The hard drive is faster than DVD by maybe 5-10x, and RAM is ~100x faster than that again (I don't have the exact numbers, but 5MB/s, 50MB/s, and 5GB/s aren't unrealistic).
These are ideal numbers, and you're not likely to get those without planning ahead. Also, obviously, the GPU and CPU can't use stuff that's not in RAM, so it's got to get there at some point.
I think you should look at trying to get data that gets used a lot into RAM first and keep it there and, if you need to, stream in the unique bits. Streaming from hard drive will make your life a little easier because it's faster, but maybe not as much as you'd think. If you make sure your scene draw works with assets that aren't ready yet it'll be even easier.
The general rule is if you plan for streaming up front, it'll be a lot easier than trying to add it later.

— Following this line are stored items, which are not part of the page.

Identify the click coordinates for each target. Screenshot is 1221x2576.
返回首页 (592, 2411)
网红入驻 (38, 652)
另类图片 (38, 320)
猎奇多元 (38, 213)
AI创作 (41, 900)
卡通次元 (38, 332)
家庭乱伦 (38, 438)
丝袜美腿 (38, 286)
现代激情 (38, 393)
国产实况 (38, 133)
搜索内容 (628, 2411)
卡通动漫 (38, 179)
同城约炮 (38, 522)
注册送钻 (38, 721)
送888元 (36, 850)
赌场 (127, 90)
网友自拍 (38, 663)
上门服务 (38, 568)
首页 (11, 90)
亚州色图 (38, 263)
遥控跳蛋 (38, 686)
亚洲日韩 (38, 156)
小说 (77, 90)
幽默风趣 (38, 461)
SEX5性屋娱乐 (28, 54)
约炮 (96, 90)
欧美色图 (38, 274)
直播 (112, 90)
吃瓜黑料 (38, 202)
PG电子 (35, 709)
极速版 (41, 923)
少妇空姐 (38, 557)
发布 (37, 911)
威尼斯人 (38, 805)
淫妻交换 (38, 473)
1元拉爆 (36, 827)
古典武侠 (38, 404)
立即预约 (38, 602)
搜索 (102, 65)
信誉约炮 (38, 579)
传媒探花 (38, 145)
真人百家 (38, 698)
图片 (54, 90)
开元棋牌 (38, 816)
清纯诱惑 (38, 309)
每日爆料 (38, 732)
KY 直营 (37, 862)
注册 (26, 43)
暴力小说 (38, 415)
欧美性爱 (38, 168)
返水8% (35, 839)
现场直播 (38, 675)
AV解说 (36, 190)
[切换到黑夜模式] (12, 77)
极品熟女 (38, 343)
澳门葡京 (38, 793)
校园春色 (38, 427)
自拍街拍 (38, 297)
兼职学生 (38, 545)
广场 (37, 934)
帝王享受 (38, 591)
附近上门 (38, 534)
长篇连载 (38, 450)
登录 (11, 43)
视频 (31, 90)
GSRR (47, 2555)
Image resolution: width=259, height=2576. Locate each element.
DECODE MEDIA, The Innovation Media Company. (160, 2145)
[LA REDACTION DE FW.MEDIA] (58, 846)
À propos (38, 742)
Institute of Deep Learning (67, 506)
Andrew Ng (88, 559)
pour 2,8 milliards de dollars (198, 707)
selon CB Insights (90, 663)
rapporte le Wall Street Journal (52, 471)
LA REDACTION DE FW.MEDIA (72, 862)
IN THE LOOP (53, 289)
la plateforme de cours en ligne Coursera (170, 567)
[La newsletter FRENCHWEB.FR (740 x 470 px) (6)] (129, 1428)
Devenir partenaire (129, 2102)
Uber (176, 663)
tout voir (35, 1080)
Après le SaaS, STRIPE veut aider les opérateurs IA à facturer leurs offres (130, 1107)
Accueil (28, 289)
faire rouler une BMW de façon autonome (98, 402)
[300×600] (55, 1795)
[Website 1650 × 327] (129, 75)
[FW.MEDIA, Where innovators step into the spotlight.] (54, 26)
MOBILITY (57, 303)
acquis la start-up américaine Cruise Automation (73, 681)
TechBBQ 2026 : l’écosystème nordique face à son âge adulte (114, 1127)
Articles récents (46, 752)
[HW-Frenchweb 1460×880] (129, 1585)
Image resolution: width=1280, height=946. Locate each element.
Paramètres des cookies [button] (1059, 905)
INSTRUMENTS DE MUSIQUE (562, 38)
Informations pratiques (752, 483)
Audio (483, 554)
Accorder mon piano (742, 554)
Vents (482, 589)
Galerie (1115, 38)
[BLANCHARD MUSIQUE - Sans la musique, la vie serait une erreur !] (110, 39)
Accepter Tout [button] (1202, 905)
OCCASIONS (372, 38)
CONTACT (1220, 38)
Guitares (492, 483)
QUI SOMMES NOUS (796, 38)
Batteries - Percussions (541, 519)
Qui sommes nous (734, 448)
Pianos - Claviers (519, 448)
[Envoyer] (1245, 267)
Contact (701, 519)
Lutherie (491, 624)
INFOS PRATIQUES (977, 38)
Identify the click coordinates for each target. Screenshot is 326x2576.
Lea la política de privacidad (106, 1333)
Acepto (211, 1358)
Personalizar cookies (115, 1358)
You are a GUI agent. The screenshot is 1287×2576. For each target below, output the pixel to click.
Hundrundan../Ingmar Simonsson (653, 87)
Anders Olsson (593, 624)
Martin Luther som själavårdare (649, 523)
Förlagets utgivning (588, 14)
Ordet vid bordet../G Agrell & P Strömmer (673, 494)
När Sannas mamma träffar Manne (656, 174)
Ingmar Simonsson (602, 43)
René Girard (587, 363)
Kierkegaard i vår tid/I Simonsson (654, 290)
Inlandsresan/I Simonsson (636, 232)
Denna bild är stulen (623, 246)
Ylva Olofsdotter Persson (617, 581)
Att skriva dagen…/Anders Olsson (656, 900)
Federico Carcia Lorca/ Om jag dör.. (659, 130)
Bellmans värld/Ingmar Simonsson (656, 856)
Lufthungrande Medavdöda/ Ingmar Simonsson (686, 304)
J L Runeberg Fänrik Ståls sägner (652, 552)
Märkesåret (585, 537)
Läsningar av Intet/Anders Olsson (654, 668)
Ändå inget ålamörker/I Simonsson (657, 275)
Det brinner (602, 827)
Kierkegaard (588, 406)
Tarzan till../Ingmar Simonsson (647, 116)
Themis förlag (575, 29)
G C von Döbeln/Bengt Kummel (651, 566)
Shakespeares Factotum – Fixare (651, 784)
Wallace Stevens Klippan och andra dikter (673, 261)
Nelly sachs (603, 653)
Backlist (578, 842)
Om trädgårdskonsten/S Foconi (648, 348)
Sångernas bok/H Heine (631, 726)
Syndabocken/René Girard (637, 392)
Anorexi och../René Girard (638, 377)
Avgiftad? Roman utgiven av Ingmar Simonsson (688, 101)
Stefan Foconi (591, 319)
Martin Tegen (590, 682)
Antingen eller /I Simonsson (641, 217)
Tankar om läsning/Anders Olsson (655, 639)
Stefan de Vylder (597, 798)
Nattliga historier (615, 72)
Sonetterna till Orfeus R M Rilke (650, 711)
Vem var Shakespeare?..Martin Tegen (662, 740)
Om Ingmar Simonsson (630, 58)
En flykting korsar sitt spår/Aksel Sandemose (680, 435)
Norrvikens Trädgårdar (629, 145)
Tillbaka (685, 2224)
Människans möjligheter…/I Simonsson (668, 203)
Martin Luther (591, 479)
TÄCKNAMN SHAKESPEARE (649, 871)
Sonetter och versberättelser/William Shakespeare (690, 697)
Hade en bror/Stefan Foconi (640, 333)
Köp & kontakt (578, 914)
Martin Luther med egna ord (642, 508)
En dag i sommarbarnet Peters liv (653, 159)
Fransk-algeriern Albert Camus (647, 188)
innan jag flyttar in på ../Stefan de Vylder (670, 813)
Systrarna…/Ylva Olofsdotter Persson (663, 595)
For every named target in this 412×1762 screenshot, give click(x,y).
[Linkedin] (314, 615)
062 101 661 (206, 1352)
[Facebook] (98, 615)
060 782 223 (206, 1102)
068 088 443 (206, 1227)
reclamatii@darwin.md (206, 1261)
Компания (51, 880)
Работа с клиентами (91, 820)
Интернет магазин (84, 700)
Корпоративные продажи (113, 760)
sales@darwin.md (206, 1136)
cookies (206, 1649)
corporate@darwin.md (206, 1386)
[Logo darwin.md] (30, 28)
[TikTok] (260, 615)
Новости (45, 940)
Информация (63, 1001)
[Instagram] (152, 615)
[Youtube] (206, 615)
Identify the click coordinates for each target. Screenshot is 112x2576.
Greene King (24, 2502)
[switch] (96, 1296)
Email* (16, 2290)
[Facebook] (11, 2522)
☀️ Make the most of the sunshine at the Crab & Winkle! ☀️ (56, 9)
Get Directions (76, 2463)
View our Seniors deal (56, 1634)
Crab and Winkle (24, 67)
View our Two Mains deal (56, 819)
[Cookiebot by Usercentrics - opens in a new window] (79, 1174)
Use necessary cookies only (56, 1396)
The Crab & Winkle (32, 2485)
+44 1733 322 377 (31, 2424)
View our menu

There are a few good papers on streaming and disk IO on the xbox360 dev site.

-Morten-
Well chances are if your asking this then you don't have the required licenses to be making games on disks anyway, you can only use XNA and XBLIG so your limited to the harddrive and RAM. Take a look at map chunking. Minecraft for example saves the map as a series of smaller chunks each being 16 blocks by 16 blocks. It might load a circle of chunks with radius of 15 (chunks) into RAM from the hard drive and render them, when you walk away they get unloaded from RAM and new ones loaded in.

And the numbers above are pretty realistic, RAM is amazingly fast, multiple gigabits per second. HDD access on a 360 I believe sits around the 25 megabit per second mark in real world usage I believe (can't remember where I saw the data on it though), theoretical max is around 100 megabits. The xboxes DVD drive is even slower than that and is read only so seeming as you won't have the equipment to make xbox valid disks (regular DVD's from your PC cannot run in the xbox.unless the xbox is hacked which I don't think is open to discussion here) it will be off limits and you can completely ignore it.
Thanks both MortenB and 6677, I appreciate the quick replies.

You guys have both answered my question completely; and just to reiterate so that I understand:

RAM is faster than HDD which is faster than Disk Drive?

MortenB, as you stated, all memory has to reach RAM at some point to be rendered, and let's theoretically say when the game is first booted up that I load all assets (that will fit, depending on HDD size) from disk to HDD. From there, would a good idea be to load any nearby assets (near to the camera) - and essential ones too - into RAM for performance?

Now, streaming the unique bits from HDD wouldn't be as fast as RAM, but would the game hiccup on this if I were to stream them while playing (i.e. not during a loading screen).

I am glad I joined, and will continue to be asking questions and answering them if possible. Thanks very much guys.